Book and state Rep. Kristin Jacobs, D-Coconut Creek, also want a task force to address the once-hidden issue of sexual harassment and misconduct in the Legislature, which some women say is pervasive in Tallahassee. Good idea.

RELATED: Legislative sex scandals lead McKinlay to seek women’s board revival

In Palm Beach County, County Mayor Melissa McKinlay has reacted constructively: choosing this time to propose re-establishing the Commission on the Status of Women. This creature of the 1970s expired in 1995, but, as McKinlay says, the 15-member advisory board is “more important than ever.” Its tasks, McKinlay said, would include making sure county government’s sexual harassment policies are in line with modern practices.

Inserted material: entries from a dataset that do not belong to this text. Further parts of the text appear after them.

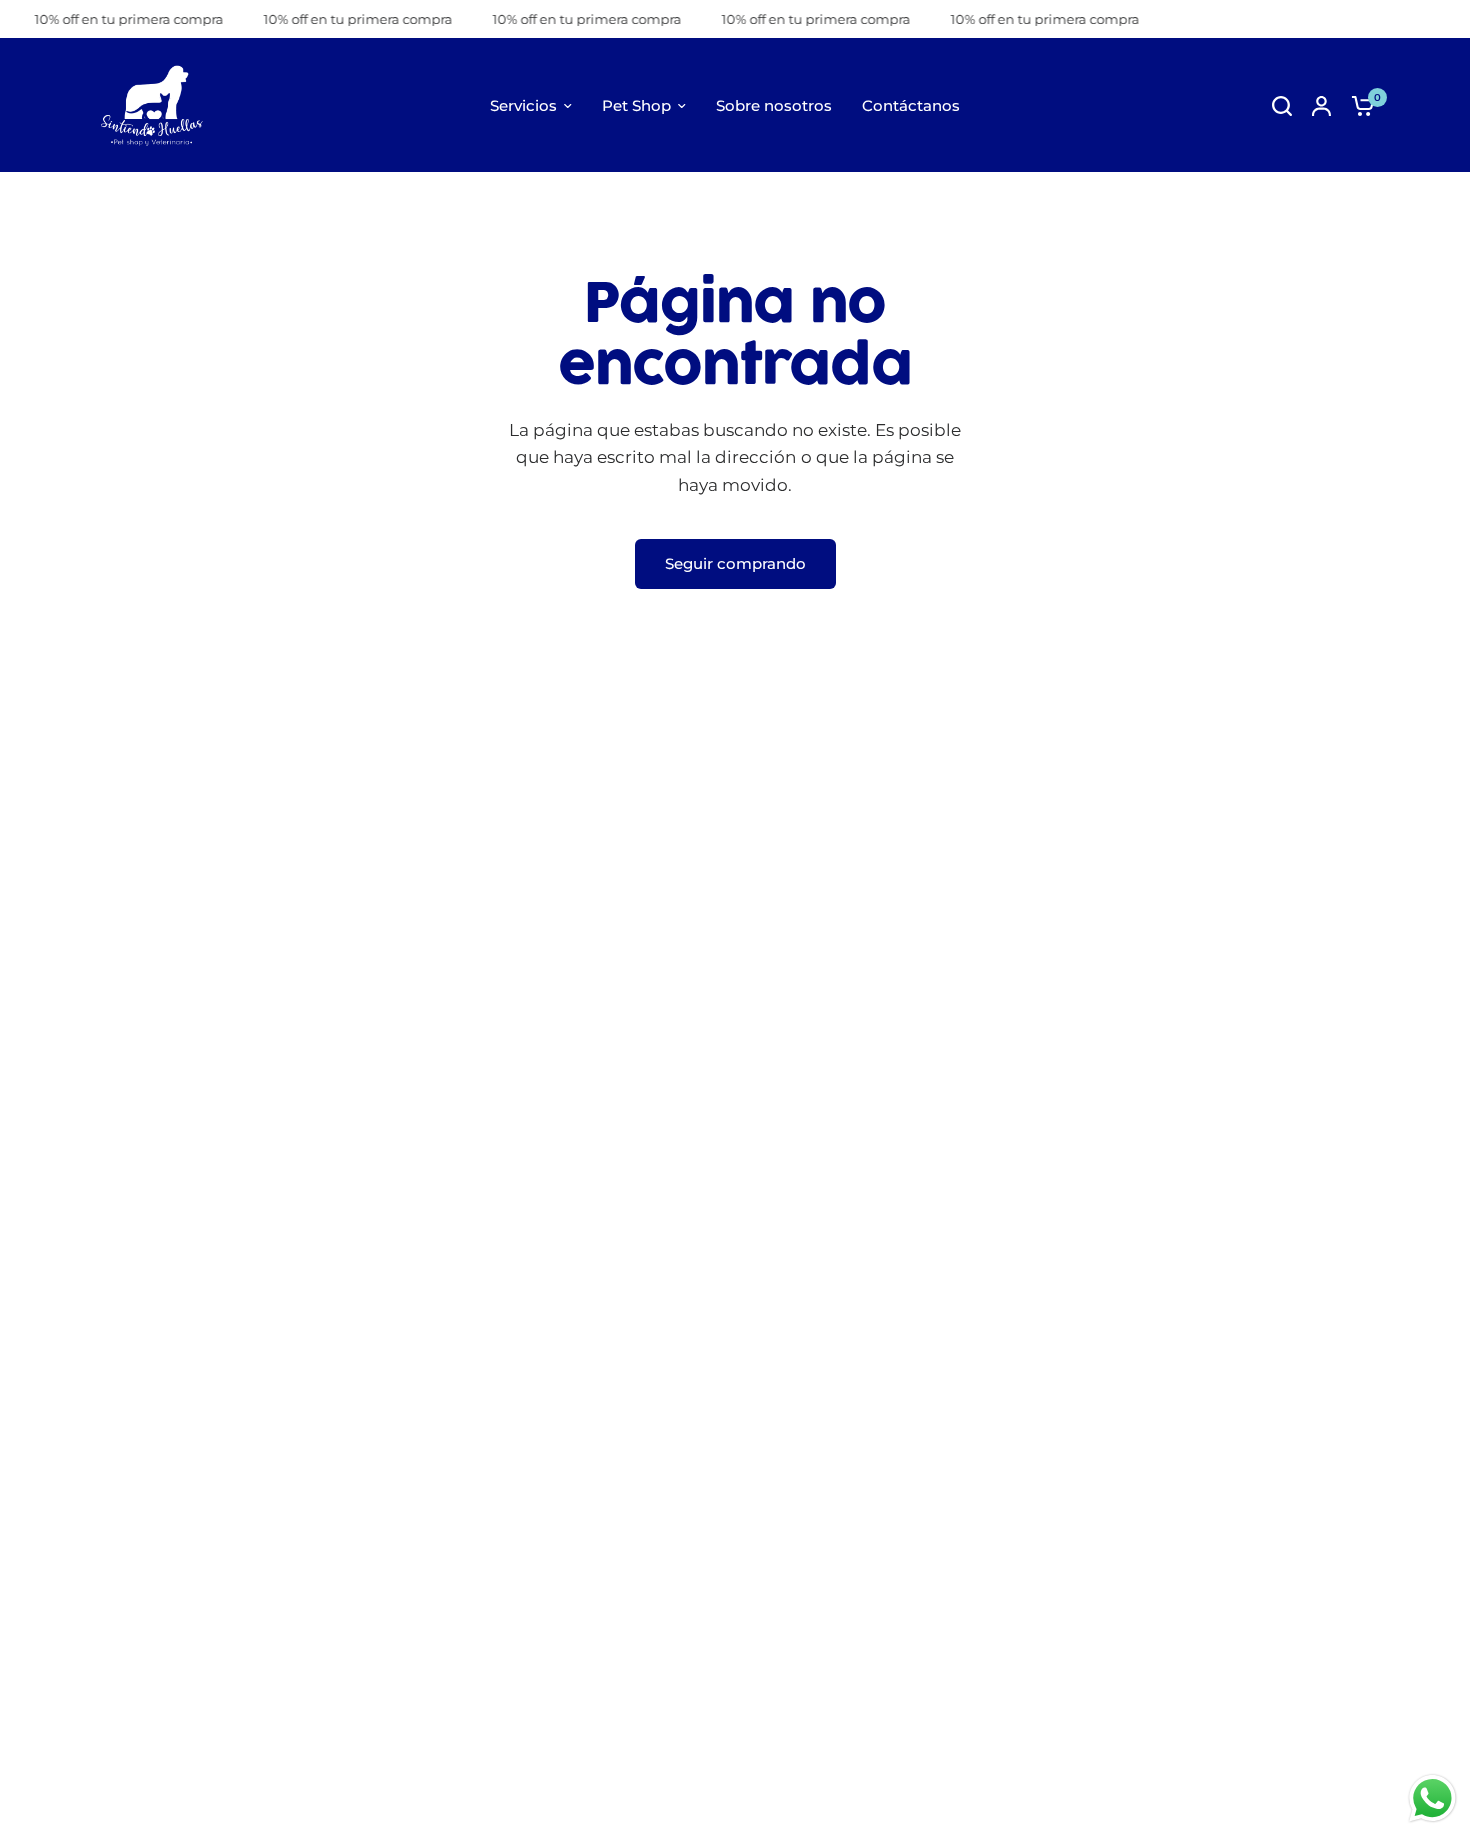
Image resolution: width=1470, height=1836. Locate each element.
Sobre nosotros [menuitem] (774, 105)
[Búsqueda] (1282, 105)
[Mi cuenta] (1321, 105)
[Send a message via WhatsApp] (1432, 1798)
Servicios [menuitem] (523, 105)
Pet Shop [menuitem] (636, 105)
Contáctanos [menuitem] (911, 105)
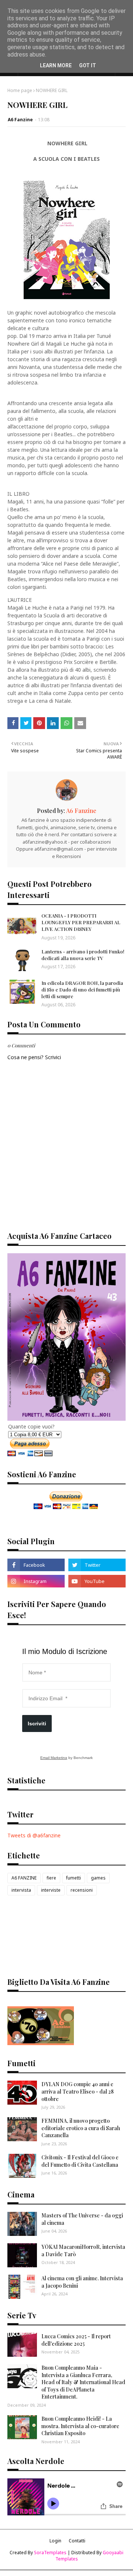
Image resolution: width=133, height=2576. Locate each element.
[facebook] (36, 1565)
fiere (51, 1878)
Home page (19, 90)
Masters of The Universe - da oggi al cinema (82, 2219)
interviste (51, 1890)
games (98, 1878)
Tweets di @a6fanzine (34, 1835)
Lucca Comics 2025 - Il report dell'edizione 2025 (76, 2340)
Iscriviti (37, 1723)
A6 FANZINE (24, 1878)
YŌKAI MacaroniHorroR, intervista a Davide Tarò (83, 2250)
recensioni (82, 1890)
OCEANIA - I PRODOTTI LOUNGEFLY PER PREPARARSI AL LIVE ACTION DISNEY (80, 922)
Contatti (77, 2541)
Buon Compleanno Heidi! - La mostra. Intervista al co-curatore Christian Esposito (80, 2426)
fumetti (73, 1878)
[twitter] (97, 1565)
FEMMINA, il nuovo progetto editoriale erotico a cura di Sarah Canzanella (80, 2128)
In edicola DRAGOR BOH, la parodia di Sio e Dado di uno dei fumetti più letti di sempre (82, 989)
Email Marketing (53, 1758)
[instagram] (36, 1581)
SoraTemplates (50, 2552)
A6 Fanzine (20, 119)
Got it (87, 65)
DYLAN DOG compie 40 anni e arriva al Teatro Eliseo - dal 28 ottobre (77, 2091)
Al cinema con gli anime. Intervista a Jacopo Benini (82, 2282)
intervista (21, 1890)
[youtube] (97, 1581)
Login (55, 2541)
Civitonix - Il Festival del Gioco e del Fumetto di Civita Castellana (80, 2161)
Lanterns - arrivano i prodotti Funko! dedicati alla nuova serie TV (83, 954)
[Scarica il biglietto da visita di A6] (40, 2043)
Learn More (56, 65)
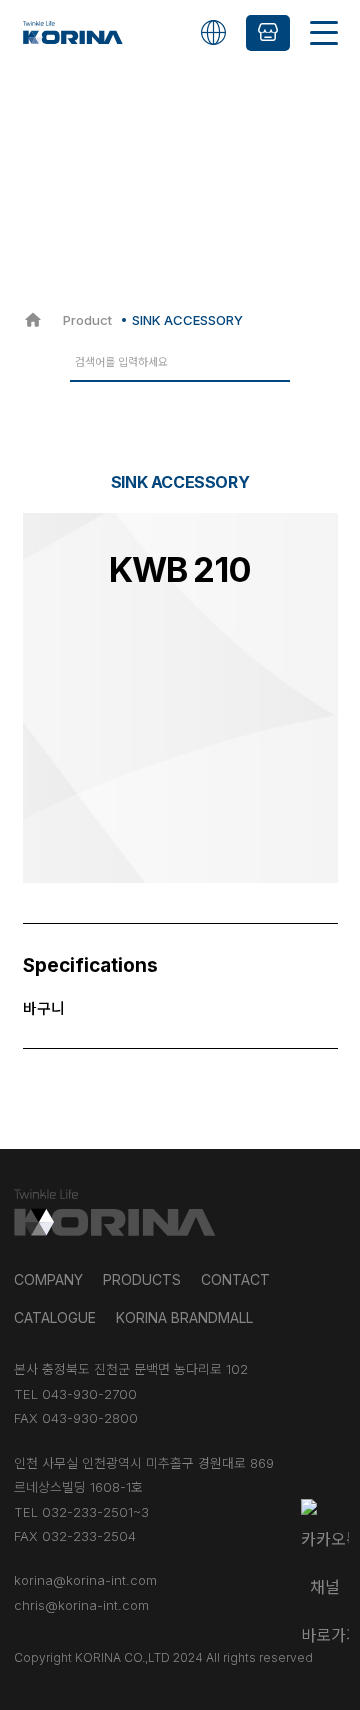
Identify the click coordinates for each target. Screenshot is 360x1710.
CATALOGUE (55, 1317)
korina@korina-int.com (85, 1580)
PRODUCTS (142, 1279)
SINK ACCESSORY (187, 320)
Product (87, 320)
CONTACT (235, 1279)
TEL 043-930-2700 (75, 1394)
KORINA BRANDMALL (184, 1317)
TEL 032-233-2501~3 (81, 1512)
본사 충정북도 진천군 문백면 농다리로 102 (131, 1369)
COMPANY (48, 1279)
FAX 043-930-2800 (76, 1418)
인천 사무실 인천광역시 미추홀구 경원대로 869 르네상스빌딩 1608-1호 (144, 1475)
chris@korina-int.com (81, 1605)
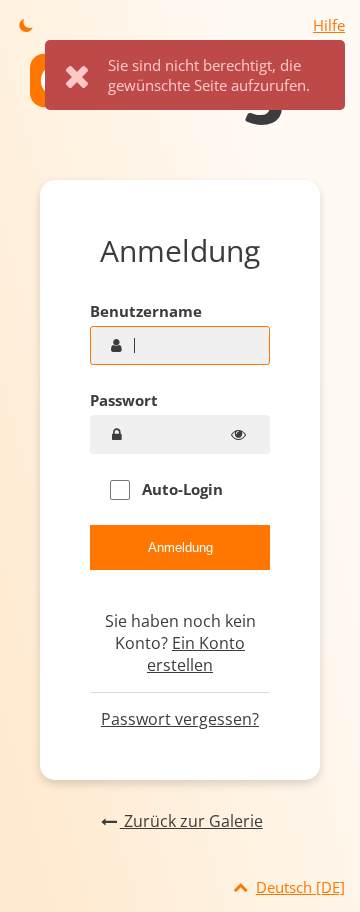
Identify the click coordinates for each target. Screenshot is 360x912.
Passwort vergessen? (180, 719)
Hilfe (329, 25)
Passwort (124, 400)
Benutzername (146, 311)
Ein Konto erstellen (196, 654)
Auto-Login (180, 489)
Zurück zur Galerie (191, 821)
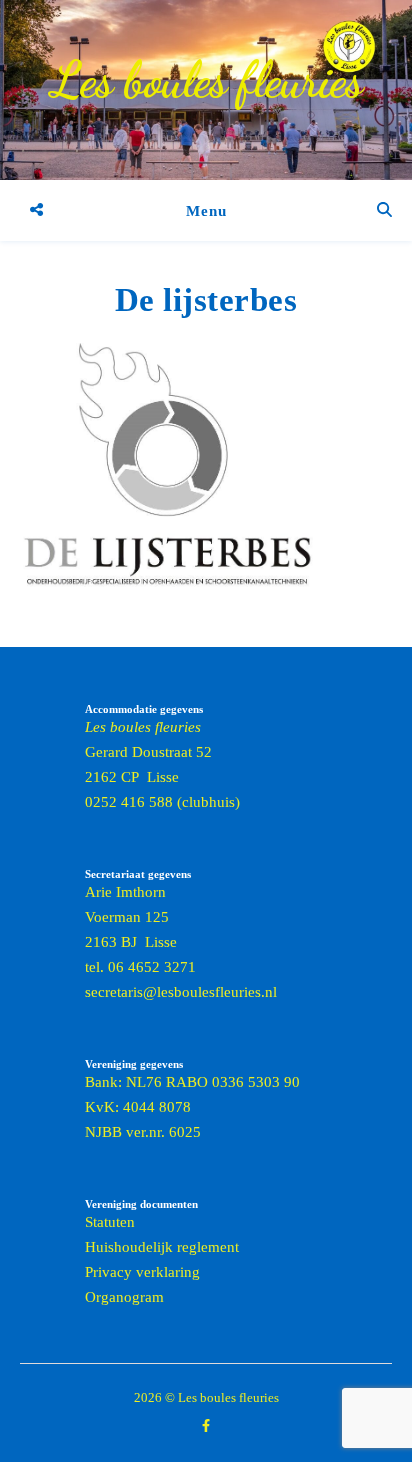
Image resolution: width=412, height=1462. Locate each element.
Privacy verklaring (142, 1272)
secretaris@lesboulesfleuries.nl (181, 992)
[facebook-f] (206, 1426)
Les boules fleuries (206, 80)
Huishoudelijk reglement (162, 1247)
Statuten (110, 1222)
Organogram (124, 1297)
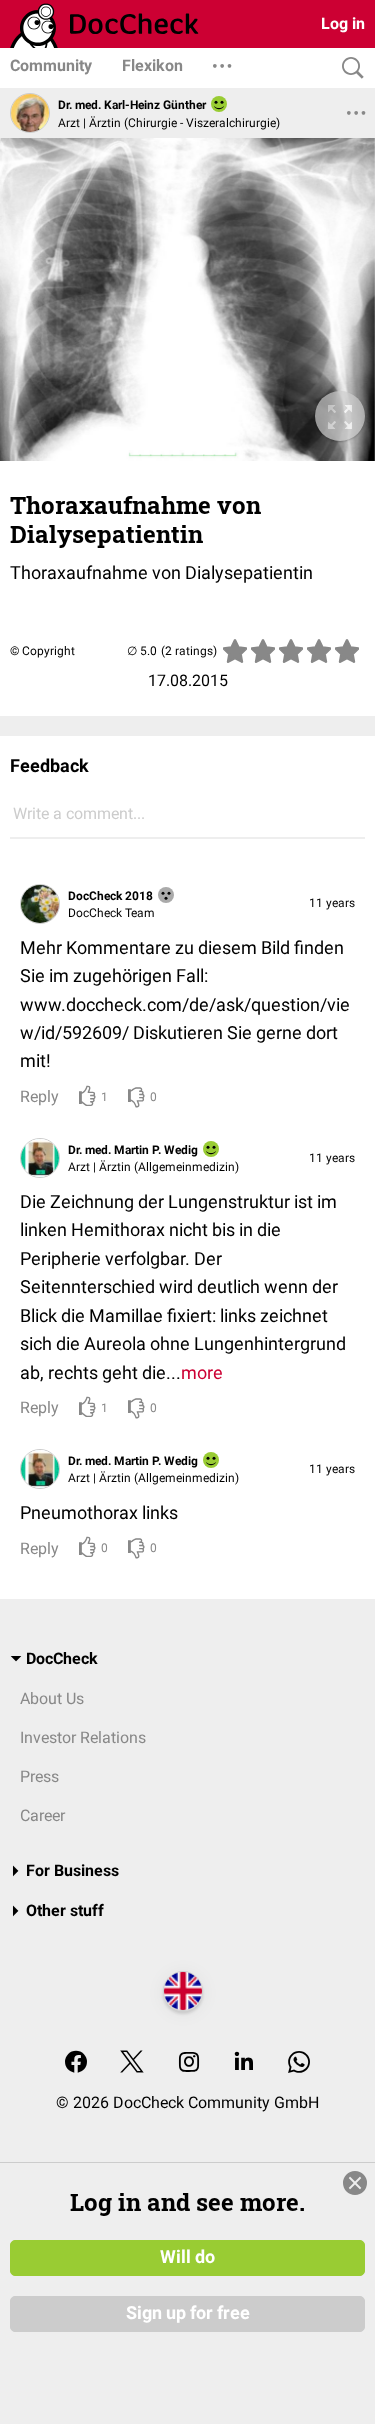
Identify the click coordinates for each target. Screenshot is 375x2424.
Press (39, 1776)
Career (42, 1815)
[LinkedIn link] (244, 2063)
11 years (332, 903)
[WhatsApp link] (299, 2063)
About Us (52, 1698)
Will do (187, 2257)
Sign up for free (188, 2313)
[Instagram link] (189, 2063)
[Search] (348, 68)
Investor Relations (83, 1737)
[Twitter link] (132, 2063)
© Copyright (42, 651)
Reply (39, 1096)
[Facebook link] (76, 2063)
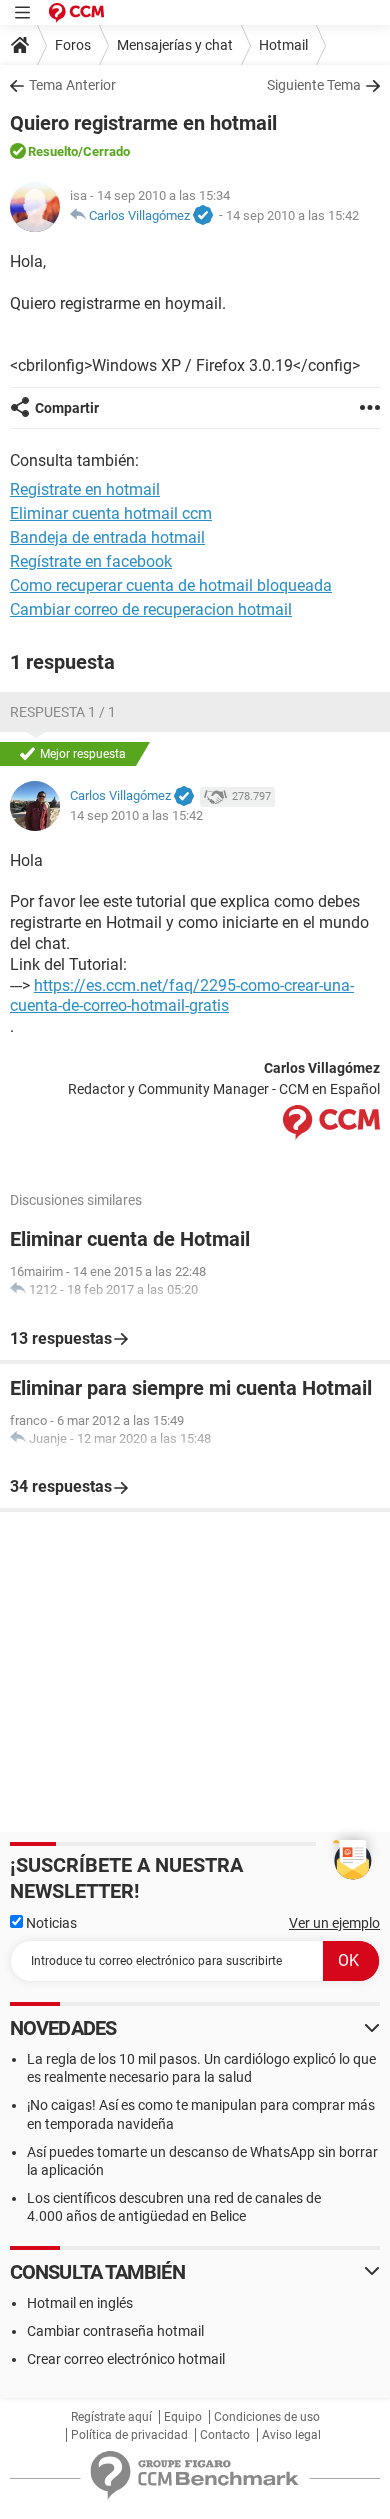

But the panel should see its job as much broader than that. Its purview should be nothing less than ensuring that women are fully respected throughout the county’s 5,500-person workforce. The best hope is that their work will set a tone for all other workplaces in this county.

As in all revolutions, things can go overboard: Innocent men may be unjustly accused. Punishments may exceed the crime, and not every offense is equal. But where is the line? Our society must sort this out with as much seriousness (and as little politicization) as we can muster.

This revolution is happening because men have taken terrible liberties with women, because a power imbalance gave them a sense of license and because our male-dominated culture was all too content to turn a blind eye.

Those days, as O’Donnell said, must come to an end. Women are speaking up — with contagious courage.

This revolution is happening because it is necessary.